Certified medical interpreters have a high level of fluency in 2 or more languages, have been trained in the ethics and role of a medical interpreter, study medical terminology, and can facilitate the flow of a patient-clinician medical visit—including making clinic visits shorter than when telephonic or uncertified in-person interpreters are used.28 In contrast to “trained” interpreters, certified interpreters have participated in a formal medical interpreter education program and have passed written and oral examinations in medical interpreting.
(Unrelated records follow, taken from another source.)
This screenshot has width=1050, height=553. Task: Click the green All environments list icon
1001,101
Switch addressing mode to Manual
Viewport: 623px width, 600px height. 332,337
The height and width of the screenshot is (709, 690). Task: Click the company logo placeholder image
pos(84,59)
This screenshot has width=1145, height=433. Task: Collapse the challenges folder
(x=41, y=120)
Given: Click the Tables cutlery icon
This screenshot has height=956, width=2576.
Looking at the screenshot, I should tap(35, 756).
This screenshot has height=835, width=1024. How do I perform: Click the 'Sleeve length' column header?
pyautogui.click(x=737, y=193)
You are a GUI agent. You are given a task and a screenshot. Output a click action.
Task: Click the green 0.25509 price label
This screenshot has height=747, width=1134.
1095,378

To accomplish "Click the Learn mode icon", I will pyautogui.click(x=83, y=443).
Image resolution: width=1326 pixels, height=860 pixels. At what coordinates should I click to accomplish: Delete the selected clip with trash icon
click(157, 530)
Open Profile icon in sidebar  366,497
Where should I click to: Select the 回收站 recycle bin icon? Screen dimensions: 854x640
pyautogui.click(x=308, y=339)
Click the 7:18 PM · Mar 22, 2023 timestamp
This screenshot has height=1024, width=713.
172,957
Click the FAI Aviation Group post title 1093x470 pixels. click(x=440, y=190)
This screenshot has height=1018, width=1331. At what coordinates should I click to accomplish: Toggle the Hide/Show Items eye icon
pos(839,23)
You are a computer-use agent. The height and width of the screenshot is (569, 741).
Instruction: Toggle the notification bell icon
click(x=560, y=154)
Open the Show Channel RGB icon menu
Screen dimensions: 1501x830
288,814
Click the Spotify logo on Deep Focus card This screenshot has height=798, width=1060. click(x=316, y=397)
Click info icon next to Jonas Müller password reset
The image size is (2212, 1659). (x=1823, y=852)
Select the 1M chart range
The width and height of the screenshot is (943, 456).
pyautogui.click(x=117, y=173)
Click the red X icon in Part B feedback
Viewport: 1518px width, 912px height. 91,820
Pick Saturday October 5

Just like medical professionals, they have a code of professional standards and ethics among which includes accuracy, confidentiality, and impartiality.

Currently, there are only 2 national organizations in the United States that provide formal certification of medical interpreters: The National Board of Certification for Medical Interpreters29 and the Certification Commission for Healthcare Interpreters.30 Whenever possible, clinicians and health systems should seek to use the services of interpreters who are certified by these organizations.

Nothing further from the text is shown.